The task group's mandate is therefore that some of the modes of operation will be backward-compatible and interoperable with 802.11a/g. This allows for other modes that are optimized for green-field operation and for eventual industry migration to all-.11n networks, without carrying a permanent performance penalty on behalf of legacy devices long after they have disappeared from general use.
Marketing requirements
The end-user focus of 802.11n is also manifested in the development by the Wi-Fi Alliance of marketing requirements for high-throughput devices. The task group has incorporated the resulting requirements into functional requirements and comparison criteria for use in proposal evaluation. This is the first time the Wi-Fi Alliance has taken such a proactive role in the standards-development process. The requirements document is also intended to provide a basis for the eventual creation of Wi-Fi Alliance interoperability test plans.
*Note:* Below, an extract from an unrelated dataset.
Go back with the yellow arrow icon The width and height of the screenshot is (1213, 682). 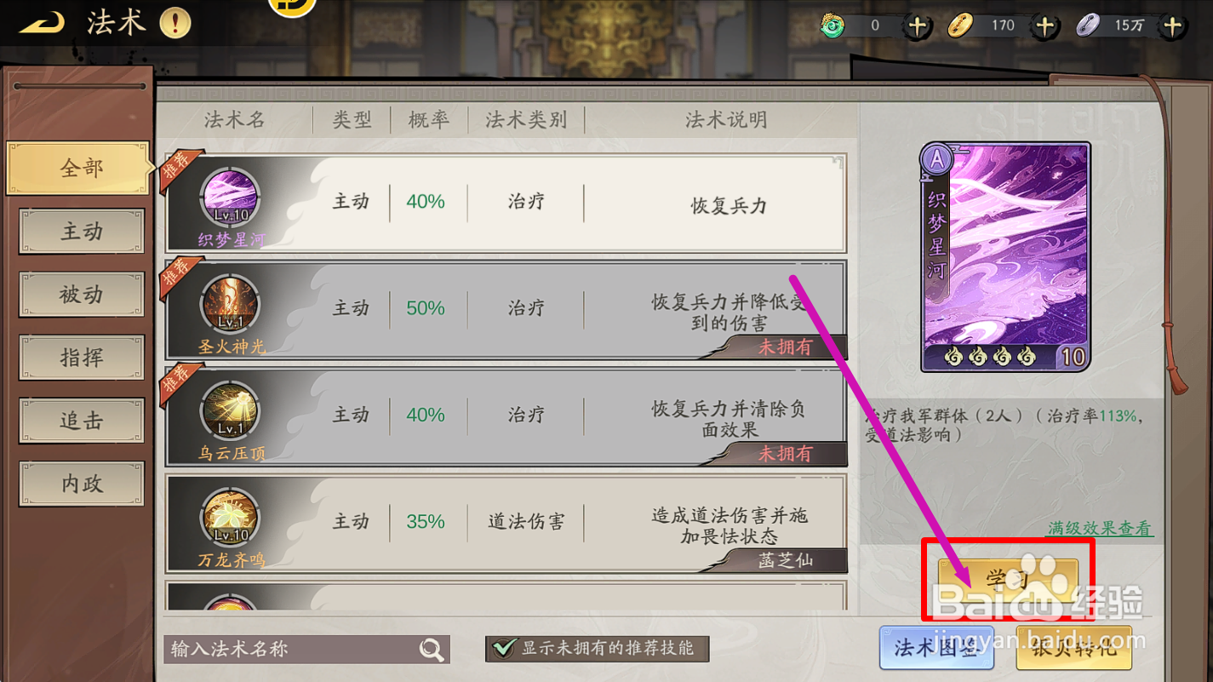[x=42, y=24]
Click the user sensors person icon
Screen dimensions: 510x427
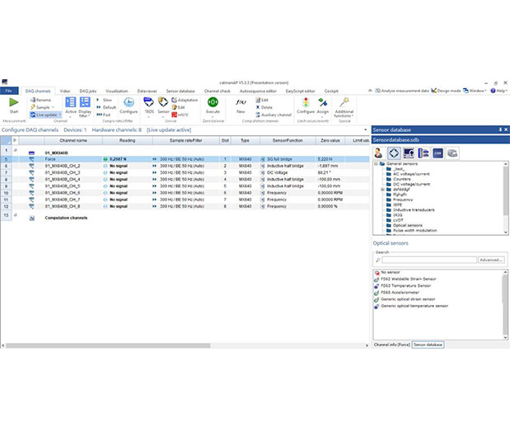click(379, 153)
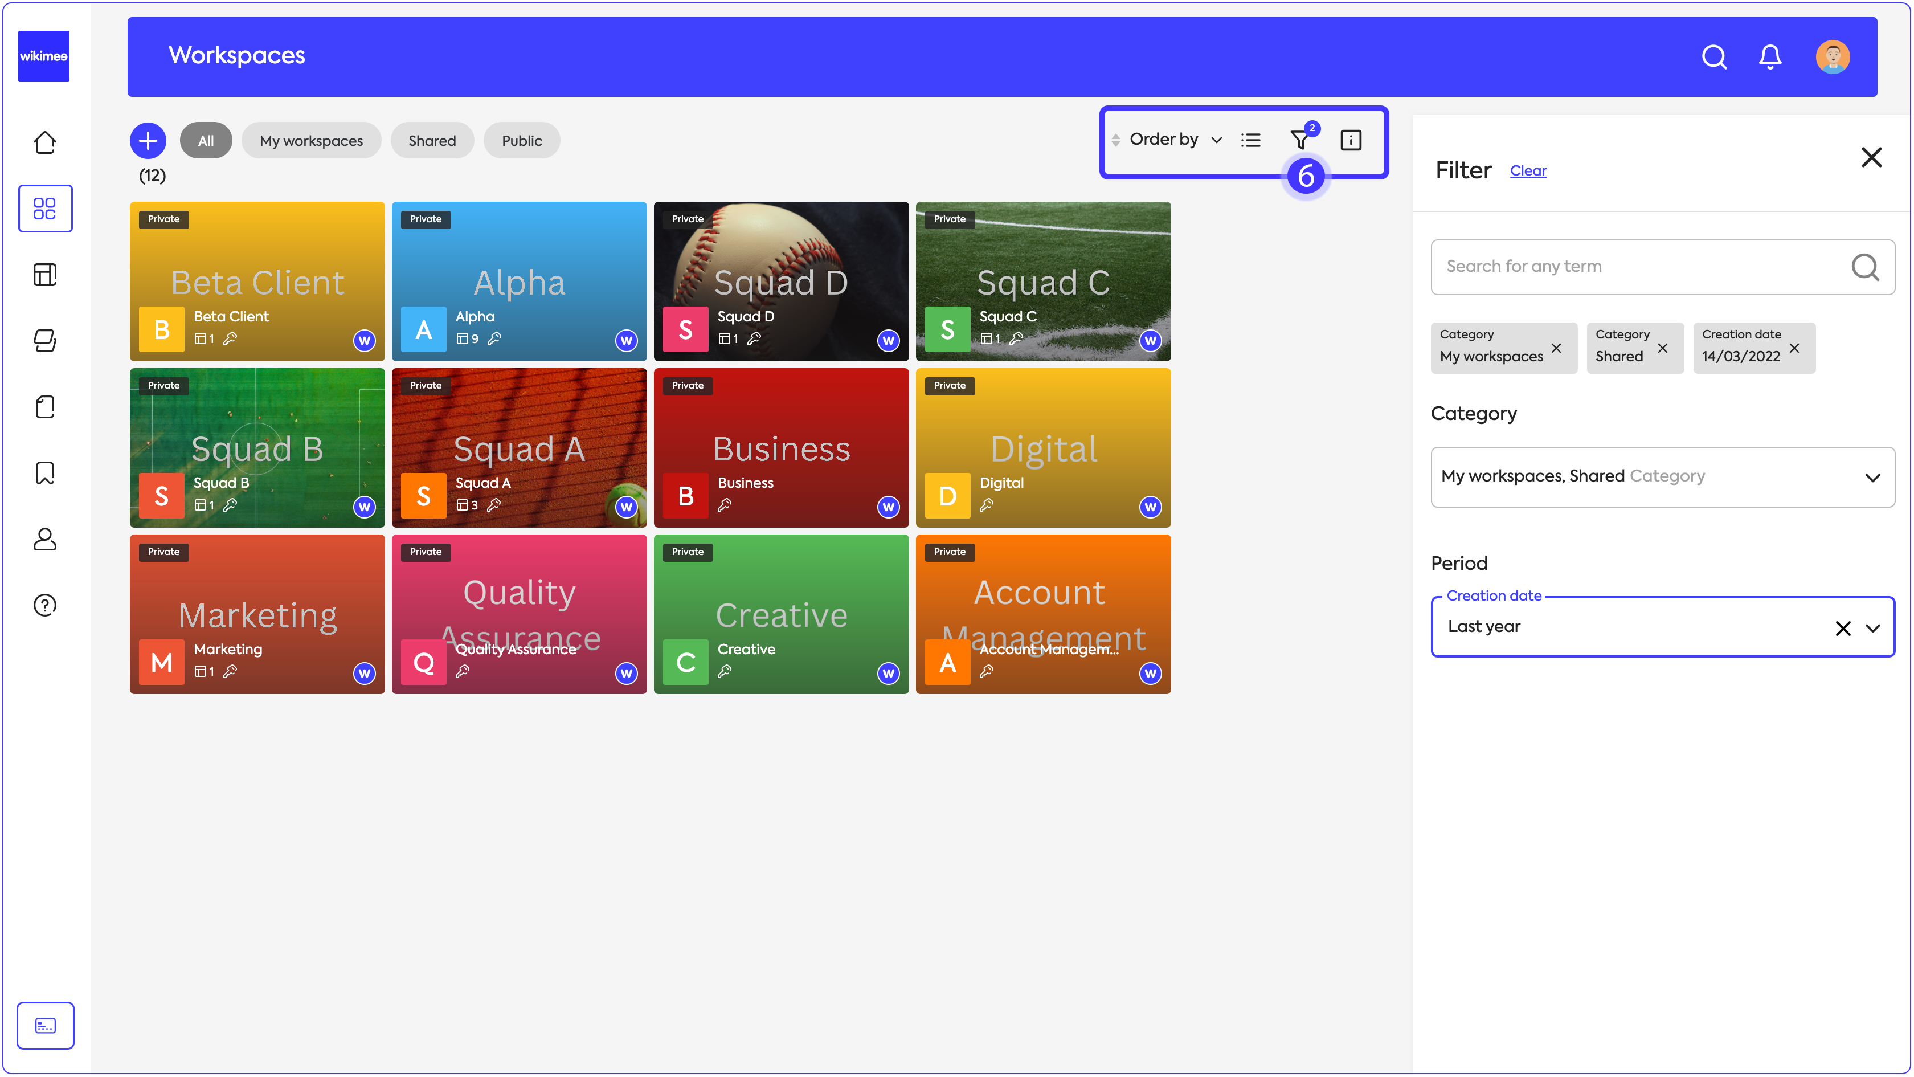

In addition to the main goal of achieving an increase in actual throughput as measured by the end user, the requirements adopted by the Wi-Fi Alliance include several related requirements. For example, .11n devices should have improved range at existing through-puts, increased resistance to interference and more-uniform coverage within a network.
The Wi-Fi Alliance classified the three major markets as home, enterprise and hotspot. An essential requirement is that the same solution be capable of functioning in all three environments. This enhances the usefulness of the devices and also facilitates user uptake.
The task group's charter includes an ambitious set of high-performance requirements. Within the IEEE 802 process, evidence of technical feasibility is required.
A diverse set of approaches was suggested in the study group phase, including multiple antennas, enhanced modulation and coding schemes, expanded bandwidths and closed-loop methods, with PHY data rates of up to 250 Mbits/s suggested as possible by combining various approaches. Together with improved MAC efficiencies, this allows for net throughputs well in excess of the 100-Mbit/s minimum.
Beyond those suggestions, no preferred directions have been established. The focus has been on enabling solutions that are optimized at the system level.
A significant technical requirement is aimed at providing higher spectral efficiency than existing 802.11a/g systems. This precludes approaches that achieve higher throughputs by merely using more spectrum, such as channel-bonding methods. These approaches do not increase overall network capacity and are an inefficient use of scarce spectral resources.
With the .11g standard, the 802.11 Working Group has achieved a convergence between 2.4-GHz and 5-GHz technology, and it is likely that .11n will be applicable in both bands, as well as new spectrum that opens up. The only explicit requirement in this regard is that .11n devices should be capable of 5-GHz operation.
A final requirement, added by the task group itself rather than mandated in the charter, is that the .11n protocol will enable 100-Mbit/s throughput modes within the existing 20-MHz channels. This does not preclude even higher-throughput modes via the use of wider channels.
Short time line
The estimated time line for 802.11n calls for a finished standard by the end of 2005. This is substantially less time than 802.11 amendments have historically taken. In the present case, however, the genesis of a high-throughput extension came in the January 2002 meeting, so the issues have already been under study for two years.
In addition, the time line established by the Wi-Fi Alliance, based on a poll of member companies, is that high-throughput technology will enter the market within two years. That strong market pull may well overcome the inertia of the IEEE process.
Sean Coffey is manager of the Advanced Technology Group, WLAN, at Texas Instruments Inc. (Santa Rosa, Calif.).